(Beginning of INFORMATION SHOWN)

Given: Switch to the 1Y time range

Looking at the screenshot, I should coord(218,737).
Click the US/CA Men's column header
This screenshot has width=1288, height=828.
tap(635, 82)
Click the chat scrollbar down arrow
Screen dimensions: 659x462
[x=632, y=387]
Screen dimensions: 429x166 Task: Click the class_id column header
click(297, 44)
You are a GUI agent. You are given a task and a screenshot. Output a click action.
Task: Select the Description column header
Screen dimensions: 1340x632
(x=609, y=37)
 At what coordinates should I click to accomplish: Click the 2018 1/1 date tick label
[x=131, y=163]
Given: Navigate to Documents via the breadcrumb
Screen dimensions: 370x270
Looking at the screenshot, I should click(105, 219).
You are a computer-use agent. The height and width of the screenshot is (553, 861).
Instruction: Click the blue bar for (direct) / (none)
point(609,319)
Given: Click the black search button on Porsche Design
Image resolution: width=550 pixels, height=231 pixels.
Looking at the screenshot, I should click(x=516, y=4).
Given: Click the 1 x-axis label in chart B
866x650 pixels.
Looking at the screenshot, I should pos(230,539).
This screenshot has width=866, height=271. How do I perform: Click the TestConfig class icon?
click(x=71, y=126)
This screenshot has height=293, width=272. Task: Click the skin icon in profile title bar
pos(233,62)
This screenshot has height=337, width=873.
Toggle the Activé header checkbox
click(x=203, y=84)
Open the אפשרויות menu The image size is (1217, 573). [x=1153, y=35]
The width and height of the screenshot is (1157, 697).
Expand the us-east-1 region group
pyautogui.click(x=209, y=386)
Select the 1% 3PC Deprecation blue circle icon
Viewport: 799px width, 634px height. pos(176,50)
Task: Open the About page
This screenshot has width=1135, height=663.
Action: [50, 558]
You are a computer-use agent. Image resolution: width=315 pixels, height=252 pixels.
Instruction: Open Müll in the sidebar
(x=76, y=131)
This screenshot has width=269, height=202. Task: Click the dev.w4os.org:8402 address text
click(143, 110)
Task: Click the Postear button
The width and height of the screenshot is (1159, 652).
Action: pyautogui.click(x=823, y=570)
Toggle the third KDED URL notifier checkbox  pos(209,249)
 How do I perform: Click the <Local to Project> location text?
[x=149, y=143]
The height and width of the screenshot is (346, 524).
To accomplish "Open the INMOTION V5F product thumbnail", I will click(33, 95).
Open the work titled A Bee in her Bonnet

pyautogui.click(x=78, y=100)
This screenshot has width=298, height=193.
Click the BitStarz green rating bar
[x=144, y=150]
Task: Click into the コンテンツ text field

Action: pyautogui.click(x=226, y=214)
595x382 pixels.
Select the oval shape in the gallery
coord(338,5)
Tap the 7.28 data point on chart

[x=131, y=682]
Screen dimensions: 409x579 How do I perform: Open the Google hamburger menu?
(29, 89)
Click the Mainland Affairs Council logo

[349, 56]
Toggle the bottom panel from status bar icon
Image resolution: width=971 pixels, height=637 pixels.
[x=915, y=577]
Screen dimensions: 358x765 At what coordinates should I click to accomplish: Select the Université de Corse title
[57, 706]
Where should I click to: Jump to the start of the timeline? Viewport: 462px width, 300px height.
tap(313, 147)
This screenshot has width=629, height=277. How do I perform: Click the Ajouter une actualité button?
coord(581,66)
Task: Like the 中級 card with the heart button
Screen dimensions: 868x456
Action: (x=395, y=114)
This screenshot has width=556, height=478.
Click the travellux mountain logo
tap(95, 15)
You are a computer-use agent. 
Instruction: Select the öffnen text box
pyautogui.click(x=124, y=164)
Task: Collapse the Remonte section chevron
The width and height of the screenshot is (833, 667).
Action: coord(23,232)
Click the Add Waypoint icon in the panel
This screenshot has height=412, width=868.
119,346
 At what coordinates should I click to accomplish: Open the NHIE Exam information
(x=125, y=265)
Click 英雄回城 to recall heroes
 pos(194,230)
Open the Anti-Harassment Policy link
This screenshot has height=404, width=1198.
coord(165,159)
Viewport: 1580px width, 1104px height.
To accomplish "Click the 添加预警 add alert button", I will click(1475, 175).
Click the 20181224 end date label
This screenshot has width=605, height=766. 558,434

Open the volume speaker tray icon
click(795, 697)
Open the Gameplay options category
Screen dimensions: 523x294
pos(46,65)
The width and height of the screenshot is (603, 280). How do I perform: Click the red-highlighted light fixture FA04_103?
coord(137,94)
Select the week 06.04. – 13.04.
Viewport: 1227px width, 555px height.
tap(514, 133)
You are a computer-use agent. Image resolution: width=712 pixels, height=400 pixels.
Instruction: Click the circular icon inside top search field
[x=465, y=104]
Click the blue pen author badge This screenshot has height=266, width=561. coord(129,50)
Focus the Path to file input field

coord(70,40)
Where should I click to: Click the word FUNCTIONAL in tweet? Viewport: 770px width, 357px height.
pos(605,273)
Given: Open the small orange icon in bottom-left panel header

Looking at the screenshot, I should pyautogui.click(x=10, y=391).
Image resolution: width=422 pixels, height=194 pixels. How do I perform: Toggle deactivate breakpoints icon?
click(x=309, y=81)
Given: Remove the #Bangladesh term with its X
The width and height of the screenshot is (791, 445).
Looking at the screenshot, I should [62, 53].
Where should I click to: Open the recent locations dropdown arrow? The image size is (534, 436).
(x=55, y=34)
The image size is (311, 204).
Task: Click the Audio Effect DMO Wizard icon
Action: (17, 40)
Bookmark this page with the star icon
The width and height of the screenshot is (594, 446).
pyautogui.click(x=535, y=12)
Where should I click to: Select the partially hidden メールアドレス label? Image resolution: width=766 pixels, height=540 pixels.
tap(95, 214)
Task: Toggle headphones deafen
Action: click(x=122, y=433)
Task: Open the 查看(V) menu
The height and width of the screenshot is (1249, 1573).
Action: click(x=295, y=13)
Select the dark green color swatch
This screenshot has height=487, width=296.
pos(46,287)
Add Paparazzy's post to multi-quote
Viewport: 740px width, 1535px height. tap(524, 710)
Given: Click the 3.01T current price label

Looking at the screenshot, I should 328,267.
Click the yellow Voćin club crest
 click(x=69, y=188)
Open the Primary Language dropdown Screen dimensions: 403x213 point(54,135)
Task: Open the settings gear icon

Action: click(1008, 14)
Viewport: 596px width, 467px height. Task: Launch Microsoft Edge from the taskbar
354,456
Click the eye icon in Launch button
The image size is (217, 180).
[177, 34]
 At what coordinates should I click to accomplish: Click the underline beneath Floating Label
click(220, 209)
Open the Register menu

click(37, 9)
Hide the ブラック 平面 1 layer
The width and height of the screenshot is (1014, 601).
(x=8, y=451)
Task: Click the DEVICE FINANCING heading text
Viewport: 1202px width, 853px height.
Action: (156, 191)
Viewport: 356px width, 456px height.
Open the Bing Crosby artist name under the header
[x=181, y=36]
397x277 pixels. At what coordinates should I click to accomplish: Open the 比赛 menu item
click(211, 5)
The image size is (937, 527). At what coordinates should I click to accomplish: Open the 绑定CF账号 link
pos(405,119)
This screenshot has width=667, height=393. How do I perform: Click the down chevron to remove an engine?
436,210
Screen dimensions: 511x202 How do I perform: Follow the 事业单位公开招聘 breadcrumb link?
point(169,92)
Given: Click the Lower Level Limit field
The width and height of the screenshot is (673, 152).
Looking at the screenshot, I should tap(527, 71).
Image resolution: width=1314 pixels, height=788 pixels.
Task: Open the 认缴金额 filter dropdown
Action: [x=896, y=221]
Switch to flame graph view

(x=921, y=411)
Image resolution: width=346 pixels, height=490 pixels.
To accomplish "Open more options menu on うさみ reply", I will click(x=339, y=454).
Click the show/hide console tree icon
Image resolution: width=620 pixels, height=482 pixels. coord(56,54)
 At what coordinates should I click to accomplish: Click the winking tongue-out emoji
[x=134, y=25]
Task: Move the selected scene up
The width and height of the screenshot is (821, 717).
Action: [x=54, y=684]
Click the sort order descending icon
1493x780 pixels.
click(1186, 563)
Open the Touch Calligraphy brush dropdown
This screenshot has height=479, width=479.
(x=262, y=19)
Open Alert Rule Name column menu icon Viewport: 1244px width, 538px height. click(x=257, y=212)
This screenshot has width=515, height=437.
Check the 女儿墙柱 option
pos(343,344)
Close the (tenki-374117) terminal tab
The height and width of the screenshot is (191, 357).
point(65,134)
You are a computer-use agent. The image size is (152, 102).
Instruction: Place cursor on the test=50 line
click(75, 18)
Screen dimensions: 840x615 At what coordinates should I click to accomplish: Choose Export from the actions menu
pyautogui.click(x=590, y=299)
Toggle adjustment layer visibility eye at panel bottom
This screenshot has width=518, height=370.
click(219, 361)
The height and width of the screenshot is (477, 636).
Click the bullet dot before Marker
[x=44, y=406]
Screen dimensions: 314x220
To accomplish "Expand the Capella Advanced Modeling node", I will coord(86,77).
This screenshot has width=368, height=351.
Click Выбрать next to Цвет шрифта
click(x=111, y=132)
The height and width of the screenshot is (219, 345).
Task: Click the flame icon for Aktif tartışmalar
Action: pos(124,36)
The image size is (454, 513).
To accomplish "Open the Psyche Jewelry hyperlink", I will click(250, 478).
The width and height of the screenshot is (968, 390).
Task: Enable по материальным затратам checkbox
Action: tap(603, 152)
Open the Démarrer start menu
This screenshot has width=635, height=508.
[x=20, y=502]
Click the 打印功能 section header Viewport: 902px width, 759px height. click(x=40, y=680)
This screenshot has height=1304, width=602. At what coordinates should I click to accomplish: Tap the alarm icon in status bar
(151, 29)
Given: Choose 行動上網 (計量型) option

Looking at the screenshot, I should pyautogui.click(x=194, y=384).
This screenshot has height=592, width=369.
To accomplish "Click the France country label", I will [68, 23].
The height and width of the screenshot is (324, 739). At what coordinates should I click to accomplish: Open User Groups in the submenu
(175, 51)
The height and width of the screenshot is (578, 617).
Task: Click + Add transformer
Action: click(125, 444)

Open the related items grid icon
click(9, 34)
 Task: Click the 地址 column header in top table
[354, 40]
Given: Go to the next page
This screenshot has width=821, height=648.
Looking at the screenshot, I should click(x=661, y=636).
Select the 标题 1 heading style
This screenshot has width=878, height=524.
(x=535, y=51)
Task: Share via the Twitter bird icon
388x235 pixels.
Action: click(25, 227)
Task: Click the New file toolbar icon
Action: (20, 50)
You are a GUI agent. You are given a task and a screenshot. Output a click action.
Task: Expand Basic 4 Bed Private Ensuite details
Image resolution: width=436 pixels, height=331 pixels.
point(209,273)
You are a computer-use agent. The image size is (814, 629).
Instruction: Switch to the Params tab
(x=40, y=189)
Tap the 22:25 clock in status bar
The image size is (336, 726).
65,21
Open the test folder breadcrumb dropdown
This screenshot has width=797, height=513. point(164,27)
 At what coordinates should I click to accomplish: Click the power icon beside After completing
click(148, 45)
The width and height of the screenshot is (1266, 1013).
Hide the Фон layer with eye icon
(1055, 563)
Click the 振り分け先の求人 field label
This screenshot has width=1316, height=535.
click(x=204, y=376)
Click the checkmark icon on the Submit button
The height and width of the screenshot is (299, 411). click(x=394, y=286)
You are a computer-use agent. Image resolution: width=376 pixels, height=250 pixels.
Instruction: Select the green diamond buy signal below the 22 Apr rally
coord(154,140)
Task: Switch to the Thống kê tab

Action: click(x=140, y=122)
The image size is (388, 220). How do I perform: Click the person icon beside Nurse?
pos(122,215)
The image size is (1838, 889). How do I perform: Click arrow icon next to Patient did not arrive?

(End of INFORMATION SHOWN)

TASK DETAILS: Reproduce, exactly as they stand in the data above, the lines from the one that holds "Screen dimensions: 1340x632" to the one that holds "Given: Navigate to", inclusive.

EXPECTED OUTPUT:
Screen dimensions: 1340x632
(x=609, y=37)
 At what coordinates should I click to accomplish: Click the 2018 1/1 date tick label
[x=131, y=163]
Given: Navigate to Documents via the breadcrumb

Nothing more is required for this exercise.